◆ EXERCISE OBJECTIVE
Show all the lines in the data below that include the word "corner".

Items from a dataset
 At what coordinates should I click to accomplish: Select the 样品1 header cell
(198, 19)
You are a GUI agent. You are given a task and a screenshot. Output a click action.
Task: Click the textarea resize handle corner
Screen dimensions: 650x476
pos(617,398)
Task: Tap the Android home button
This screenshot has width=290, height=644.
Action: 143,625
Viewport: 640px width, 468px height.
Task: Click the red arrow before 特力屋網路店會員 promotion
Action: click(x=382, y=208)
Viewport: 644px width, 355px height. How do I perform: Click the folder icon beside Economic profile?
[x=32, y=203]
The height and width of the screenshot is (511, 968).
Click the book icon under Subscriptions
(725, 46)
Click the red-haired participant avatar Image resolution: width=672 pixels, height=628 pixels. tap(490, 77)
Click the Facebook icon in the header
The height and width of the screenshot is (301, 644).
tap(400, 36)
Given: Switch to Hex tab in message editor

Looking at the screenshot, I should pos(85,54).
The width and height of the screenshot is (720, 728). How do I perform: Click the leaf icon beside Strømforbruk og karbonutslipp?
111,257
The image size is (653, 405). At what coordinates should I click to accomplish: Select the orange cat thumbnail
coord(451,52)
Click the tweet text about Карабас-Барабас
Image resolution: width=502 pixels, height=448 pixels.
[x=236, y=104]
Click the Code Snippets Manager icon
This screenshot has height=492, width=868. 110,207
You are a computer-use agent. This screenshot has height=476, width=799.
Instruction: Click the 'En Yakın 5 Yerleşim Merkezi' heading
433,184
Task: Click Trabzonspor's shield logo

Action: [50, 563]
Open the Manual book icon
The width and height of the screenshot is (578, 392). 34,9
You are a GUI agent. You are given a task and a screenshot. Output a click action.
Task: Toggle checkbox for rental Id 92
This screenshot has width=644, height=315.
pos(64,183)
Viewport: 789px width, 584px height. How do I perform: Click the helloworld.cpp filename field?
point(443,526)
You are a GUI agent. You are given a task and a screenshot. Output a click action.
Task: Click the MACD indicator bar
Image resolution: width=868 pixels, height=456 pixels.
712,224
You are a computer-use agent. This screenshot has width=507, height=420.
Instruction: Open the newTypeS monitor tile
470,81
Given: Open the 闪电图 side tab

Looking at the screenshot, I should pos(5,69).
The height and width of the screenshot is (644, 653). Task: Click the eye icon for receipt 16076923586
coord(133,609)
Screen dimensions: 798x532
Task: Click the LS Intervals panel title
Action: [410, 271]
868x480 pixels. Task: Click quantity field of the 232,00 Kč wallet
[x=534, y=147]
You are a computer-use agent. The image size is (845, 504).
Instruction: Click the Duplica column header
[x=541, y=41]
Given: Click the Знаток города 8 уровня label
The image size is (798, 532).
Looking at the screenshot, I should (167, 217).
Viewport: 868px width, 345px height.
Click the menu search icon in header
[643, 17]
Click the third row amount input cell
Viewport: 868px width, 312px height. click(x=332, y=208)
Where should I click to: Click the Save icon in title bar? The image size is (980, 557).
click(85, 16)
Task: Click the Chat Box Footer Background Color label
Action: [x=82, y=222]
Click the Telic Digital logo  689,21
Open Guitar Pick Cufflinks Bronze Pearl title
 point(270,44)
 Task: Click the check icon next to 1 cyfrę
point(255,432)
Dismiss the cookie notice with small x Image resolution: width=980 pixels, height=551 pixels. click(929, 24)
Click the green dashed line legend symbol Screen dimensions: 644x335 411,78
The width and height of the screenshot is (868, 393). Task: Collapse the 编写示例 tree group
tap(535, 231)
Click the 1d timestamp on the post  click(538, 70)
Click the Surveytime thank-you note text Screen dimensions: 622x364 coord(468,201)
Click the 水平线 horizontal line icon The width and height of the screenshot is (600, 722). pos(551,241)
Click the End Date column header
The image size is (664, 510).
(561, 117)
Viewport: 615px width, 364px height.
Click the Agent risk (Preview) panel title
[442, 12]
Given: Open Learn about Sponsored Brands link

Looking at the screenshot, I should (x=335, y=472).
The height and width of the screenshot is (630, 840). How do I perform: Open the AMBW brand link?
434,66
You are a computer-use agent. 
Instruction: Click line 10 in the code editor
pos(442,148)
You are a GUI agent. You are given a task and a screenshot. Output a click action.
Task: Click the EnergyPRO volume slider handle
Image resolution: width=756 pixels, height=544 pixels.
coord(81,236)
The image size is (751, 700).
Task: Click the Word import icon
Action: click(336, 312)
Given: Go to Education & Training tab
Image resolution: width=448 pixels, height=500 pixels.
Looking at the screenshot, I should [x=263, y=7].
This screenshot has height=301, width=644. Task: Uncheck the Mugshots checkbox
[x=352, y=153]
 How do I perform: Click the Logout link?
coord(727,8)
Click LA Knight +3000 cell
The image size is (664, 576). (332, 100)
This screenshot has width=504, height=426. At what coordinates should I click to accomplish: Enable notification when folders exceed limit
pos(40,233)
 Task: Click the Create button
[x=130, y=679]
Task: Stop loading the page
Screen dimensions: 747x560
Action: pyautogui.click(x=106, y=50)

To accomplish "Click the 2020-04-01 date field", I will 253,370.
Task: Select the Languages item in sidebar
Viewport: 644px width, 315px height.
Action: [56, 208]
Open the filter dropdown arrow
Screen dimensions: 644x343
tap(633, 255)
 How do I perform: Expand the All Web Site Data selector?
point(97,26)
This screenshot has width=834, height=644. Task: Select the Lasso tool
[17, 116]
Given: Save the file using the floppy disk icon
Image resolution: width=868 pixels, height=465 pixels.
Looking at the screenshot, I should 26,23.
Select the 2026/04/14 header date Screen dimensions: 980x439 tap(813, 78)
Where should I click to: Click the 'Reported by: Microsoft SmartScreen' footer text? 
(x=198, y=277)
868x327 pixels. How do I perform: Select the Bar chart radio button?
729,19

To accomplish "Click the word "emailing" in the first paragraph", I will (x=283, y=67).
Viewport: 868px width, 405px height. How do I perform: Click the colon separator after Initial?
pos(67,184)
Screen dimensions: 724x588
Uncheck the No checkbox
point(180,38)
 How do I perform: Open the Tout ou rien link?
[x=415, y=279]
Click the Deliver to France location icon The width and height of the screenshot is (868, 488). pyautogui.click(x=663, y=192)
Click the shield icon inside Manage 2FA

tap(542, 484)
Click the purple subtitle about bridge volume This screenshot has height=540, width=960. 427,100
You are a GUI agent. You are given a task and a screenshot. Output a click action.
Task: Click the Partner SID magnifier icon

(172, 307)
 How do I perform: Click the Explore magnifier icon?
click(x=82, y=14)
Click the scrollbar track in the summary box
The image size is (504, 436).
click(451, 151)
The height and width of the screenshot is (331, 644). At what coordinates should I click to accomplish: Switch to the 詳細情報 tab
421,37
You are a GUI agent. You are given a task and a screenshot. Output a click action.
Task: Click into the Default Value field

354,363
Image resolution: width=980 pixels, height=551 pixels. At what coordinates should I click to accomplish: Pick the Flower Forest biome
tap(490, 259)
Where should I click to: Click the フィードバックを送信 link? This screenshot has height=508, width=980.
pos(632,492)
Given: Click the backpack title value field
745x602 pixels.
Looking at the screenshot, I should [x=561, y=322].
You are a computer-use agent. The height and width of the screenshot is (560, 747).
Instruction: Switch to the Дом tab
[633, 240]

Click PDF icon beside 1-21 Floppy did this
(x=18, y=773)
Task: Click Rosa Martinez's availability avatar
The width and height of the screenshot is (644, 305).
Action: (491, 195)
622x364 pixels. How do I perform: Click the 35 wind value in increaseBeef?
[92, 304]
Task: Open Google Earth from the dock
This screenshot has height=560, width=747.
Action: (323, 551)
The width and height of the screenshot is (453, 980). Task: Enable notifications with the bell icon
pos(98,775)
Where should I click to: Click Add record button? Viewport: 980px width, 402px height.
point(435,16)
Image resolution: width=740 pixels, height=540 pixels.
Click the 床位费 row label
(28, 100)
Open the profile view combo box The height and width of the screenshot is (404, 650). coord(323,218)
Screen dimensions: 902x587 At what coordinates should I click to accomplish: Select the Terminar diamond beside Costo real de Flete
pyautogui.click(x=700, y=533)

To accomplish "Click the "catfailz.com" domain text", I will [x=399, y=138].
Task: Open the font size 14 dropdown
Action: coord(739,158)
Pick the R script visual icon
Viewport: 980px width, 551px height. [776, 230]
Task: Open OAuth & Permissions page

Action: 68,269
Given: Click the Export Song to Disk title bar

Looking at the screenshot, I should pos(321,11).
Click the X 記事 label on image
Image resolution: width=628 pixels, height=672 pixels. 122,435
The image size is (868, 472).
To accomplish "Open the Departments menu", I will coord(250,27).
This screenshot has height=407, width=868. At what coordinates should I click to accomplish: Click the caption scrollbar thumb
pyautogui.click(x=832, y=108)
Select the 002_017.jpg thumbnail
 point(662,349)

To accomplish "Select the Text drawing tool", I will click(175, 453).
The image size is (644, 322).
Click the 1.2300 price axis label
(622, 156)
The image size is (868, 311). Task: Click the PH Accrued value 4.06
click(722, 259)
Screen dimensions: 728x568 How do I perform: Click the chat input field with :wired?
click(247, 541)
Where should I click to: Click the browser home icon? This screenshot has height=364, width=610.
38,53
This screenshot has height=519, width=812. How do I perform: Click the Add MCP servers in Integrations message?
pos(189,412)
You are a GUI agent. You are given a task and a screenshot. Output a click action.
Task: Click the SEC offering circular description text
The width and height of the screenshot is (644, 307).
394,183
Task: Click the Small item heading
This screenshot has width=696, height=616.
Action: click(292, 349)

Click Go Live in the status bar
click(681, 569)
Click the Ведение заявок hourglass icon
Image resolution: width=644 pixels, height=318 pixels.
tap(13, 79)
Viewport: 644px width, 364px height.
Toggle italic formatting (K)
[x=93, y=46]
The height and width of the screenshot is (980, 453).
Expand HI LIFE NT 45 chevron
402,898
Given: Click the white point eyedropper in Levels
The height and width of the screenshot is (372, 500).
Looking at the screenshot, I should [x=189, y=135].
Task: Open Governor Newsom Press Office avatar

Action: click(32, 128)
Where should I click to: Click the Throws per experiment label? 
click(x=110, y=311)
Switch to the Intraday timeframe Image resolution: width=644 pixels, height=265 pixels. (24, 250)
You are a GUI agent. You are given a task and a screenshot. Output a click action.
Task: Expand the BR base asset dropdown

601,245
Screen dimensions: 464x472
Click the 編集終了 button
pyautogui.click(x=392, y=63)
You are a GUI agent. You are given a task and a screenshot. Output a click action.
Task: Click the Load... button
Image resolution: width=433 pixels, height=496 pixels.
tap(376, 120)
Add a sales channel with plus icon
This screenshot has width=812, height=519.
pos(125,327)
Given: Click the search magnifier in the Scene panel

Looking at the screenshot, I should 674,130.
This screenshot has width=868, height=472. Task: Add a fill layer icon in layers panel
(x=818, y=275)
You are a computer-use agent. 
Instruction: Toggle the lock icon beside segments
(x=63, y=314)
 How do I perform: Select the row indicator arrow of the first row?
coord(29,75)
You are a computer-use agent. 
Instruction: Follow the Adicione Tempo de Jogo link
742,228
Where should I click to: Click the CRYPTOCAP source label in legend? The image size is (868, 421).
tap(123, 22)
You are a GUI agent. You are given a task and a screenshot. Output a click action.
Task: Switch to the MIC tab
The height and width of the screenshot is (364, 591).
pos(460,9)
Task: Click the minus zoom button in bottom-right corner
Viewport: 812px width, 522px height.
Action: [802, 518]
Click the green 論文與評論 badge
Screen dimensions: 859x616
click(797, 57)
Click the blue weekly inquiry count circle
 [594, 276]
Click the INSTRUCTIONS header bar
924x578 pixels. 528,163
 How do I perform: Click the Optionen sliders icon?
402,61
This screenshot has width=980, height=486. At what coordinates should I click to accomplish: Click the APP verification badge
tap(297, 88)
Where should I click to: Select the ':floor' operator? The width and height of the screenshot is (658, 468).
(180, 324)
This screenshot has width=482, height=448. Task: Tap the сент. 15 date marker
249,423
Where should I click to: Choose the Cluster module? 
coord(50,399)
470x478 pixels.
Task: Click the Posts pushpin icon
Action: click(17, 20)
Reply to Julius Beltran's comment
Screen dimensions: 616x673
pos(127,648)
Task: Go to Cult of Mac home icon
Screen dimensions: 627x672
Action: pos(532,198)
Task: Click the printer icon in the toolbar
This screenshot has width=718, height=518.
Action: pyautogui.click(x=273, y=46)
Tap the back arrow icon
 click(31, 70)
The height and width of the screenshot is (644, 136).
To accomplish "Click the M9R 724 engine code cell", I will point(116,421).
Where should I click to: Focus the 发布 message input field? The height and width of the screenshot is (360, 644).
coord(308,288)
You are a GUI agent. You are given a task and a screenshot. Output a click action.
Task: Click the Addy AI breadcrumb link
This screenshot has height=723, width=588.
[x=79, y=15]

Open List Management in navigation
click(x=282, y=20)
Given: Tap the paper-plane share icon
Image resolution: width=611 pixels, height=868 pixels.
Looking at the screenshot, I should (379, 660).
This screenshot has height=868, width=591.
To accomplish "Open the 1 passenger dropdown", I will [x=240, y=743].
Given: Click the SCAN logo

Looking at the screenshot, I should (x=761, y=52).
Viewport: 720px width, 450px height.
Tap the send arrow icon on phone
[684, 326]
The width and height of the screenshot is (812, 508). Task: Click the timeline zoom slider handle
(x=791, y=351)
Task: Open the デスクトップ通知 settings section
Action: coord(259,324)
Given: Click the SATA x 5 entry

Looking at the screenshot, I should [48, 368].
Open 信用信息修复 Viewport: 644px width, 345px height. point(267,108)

◆ WRITTEN RESPONSE
Task: Click the textarea resize handle corner
Task: Click the minus zoom button in bottom-right corner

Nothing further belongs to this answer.